Répondez brièvement aux questions suivantes d'après le texte sur la culture publique commune.
1. Quels auteurs ont avancé le concept de culture publique commune ?
2. À quelle tradition Caldwell assimile-t-il l'idée d'un point de rencontre culturel ?
3. Quel adjectif le texte emploie-t-il pour qualifier un consensus autour de valeurs communes ?
---------- Extrait du texte ----------
Malgré l’appel à cette notion, le constat majoritaire qui se dégage de la lecture du livre est celui d’une déconstruction en règle de la culture publique commune ; ce n’est qu’avec précaution et timidité que certains auteurs de l’ouvrage acceptent de reprendre à leur compte le concept avancé par Caldwell et Harvey. Pour de nombreux contributeurs, l’idée selon laquelle la culture et les valeurs (comprises, ici, en un sens ethnoculturel et anthropologique) puissent être la source du lien social ou d’une identification commune à la société contredit les exigences actuelles du pluralisme identitaire et culturel au Québec. L’idée d’un point de rencontre culturel, assimilé par Caldwell à la tradition gréco-judéo-chrétienne, se bute à l’idée selon laquelle le pluralisme s’accompagne de conceptions diverses de ce qu’est la vie bonne : des valeurs portées par certains individus et certains groupes qui, parfois, peuvent être incompatibles les unes avec les autres, mais qui peuvent néanmoins cohabiter pacifiquement dans un cadre démocratique (la citoyenneté) et civique (les chartes des droits et libertés) sans qu’il soit nécessaire d’entrevoir un consensus, par ailleurs irréaliste, autour de valeurs communes.
---------- Entrées répertoriées ----------
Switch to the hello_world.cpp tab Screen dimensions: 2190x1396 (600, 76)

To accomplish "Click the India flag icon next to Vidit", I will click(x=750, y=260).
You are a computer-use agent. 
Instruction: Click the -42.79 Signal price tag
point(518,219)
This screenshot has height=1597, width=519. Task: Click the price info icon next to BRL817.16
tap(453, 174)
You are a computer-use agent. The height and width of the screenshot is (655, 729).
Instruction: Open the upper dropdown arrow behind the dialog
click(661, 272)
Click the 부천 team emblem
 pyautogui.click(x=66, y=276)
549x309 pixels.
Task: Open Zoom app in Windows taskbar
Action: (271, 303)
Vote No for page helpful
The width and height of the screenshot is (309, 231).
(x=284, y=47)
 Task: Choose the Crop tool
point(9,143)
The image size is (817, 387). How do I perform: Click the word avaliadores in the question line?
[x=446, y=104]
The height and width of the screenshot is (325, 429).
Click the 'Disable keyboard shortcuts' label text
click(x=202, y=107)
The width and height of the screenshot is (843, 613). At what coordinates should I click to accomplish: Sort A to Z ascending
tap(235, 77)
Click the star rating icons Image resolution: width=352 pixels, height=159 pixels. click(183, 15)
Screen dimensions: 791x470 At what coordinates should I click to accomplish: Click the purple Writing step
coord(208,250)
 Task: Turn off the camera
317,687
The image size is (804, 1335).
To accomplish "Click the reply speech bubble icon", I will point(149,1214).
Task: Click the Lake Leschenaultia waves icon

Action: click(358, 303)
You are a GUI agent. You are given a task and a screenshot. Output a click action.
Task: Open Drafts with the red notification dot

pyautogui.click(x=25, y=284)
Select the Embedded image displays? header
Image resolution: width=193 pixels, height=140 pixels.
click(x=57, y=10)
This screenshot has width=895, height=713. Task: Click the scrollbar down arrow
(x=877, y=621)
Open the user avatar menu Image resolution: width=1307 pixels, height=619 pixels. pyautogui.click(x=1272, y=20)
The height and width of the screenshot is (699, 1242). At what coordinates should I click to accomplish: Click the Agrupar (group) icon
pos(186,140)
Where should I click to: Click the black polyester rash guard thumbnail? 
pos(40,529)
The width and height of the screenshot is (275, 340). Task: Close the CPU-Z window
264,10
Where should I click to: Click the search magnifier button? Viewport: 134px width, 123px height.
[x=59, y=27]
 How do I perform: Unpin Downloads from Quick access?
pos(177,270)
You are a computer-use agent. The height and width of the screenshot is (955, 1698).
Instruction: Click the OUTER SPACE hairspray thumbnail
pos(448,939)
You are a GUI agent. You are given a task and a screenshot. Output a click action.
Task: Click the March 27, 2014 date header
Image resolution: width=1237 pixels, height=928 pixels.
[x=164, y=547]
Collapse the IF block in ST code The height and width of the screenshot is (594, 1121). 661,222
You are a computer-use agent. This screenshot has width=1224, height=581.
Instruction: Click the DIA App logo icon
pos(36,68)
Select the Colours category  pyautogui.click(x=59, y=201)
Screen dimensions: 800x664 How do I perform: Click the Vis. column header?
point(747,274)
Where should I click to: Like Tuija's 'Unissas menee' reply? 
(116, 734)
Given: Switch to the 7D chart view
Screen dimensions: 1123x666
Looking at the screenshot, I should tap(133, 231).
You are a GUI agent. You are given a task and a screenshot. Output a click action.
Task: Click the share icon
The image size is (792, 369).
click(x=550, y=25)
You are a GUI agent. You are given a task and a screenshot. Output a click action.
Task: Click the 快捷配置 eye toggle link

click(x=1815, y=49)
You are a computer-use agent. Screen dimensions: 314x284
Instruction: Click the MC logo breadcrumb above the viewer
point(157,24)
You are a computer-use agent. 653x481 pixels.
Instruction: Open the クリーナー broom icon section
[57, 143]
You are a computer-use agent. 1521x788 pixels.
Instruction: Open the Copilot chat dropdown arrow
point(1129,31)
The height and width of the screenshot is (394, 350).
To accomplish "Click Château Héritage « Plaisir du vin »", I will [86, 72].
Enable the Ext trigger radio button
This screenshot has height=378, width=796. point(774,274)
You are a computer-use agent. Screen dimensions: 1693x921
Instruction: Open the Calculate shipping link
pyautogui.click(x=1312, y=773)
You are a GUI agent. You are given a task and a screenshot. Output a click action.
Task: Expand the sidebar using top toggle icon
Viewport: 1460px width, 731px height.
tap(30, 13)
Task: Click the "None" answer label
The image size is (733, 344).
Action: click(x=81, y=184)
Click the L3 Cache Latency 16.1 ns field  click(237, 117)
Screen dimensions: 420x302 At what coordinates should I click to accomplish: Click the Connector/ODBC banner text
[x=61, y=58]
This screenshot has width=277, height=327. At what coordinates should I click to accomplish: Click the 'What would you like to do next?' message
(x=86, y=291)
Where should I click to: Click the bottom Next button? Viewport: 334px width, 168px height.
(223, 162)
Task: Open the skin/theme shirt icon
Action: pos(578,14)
----------
* _Réponse rédigée_:
1. Caldwell et Harvey.
2. À la tradition gréco-judéo-chrétienne.
3. Irréaliste.